With a small team and so many invoices to manage, the Yext team needed to ensure their time and energy was deployed efficiently in order to support the company as it continued to grow.
How might we…
Help the Yext billing team keep up with the company’s growth?
Research and iteration
Through our regular check-ins with the Yext team, we learned they had tools to automate outgoing invoices but they were on their own when it came to following up with overdue customers. This might not be a big problem for a company with a small customer base, but for Yext, it meant they were often spending just as much time chasing down a $10,000 payment as they were a $50,000 payment. There was clearly an opportunity to help the team by helping them prioritize customers for follow-up.
We learned from the Yext team that it isn’t as simple as “highest amount first” though. There was another big factor - the amount of time an invoice was outstanding or overdue (its “age”). But when asked whether they would prioritize a larger-but-more-recent invoice vs. a smaller-but-older one, the answer was “it depends.”

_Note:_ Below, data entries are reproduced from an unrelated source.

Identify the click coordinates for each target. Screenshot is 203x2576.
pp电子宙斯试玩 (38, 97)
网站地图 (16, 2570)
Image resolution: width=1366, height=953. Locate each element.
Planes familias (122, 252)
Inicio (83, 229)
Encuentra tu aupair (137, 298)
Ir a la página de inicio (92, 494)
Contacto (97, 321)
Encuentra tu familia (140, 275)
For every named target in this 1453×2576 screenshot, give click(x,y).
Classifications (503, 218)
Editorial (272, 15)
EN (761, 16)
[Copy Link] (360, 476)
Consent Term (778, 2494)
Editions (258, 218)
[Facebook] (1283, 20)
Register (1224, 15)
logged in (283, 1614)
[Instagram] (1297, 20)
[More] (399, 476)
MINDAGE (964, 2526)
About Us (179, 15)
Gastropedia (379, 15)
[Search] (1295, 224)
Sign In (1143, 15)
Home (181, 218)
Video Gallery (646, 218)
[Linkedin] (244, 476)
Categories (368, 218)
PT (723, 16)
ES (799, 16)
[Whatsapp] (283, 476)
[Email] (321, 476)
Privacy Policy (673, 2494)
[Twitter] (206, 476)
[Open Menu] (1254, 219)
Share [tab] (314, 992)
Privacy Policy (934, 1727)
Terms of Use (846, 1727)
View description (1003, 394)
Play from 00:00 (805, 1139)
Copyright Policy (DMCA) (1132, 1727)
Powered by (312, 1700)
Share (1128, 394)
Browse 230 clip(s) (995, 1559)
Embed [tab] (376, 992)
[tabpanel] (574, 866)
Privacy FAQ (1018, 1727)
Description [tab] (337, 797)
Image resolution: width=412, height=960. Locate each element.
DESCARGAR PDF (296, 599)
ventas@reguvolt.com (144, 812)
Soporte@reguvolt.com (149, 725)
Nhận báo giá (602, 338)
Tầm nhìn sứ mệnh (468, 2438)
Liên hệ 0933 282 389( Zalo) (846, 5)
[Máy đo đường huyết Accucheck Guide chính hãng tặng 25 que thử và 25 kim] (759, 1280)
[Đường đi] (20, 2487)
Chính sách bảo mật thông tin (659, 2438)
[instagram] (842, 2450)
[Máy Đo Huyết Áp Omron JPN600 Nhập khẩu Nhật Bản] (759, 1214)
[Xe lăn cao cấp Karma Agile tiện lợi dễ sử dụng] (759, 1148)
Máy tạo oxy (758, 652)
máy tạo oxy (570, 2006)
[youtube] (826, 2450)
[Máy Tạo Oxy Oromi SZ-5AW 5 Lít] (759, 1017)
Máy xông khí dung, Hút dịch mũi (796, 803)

Given that answer, we oriented toward supporting their decision-making by presenting the key important information in the most consumable manner possible. The goal at Rivet was always to do more than present historical data, so we looked to our machine learning capabilities for ways to add additional insight.
In doing so, we found that we could highlight trends in customer payment patterns that are important, but difficult to notice - i.e. a customer’s days to pay might be gradually increasing over time. We also learned from the Yext team that it’s surprisingly difficult to know when a customer has filed for bankruptcy.
Solution
We designed Rivet’s “Notable Customers” feature to help billing teams prioritize efficiently by using the criteria validated by Yext to automatically highlight customers for follow-up: Overdue amount, age of overdue balance, trends in payment behavior, and bankruptcy.
For easy access, we made Notable Customers a dedicated section within Rivet. The default page lists the top customers suggested for followup in a table that includes their rationale for inclusion described in natural language for easy consumption. Overdue amount and age of overdue balance are simple computations, but the payment behavior descriptions leverage Rivet’s connection to customer data and machine learning techniques. To stay on top of bankruptcies, we created a web crawler that cross-references public bankruptcy filing records with customer lists.
We also opted to include second tab focusing specifically on overdue balance relative to age. By using a bubble chart to visualize relative overdue balances in addition to their ages, we gave the billing team a better way to understand the relationship between age and balance and prioritize accordingly.
“Rivet has let us scale the billing team and collect cash faster even when customer volume is growing rapidly and and business complexity has increased.”
— CFO, Yext (NYSE: YEXT)
Results and reflections
Feedback from Yext was overwhelmingly positive - not only from the billing team, but from the CFO as well. By automating the process of evaluating priority based on certain key criteria, the Yext billing team was able to scale along with the company’s growth without adding staff. Yext renewed their annual contract with Rivet and expanded their team’s engagement.
There’s a lot more I’d have liked to do with Notable Customers. First, it would have been great to explore how predictive techniques could have been incorporated in order to give the billing team a way to prevent outstanding balances from actually becoming overdue. There’s also room for improvement in the user experience—the natural-language descriptions in the table often get truncated by screen width, and some of the text could have been either replaced with or supported by visuals in order to improve digestibility. It would also be easy to make the feature more flexible for different teams by giving users more controls, like how many customers to include in the feature. Given more time, I’d also have liked to explore how the notion of “notability” could have been expressed throughout the rest of the app.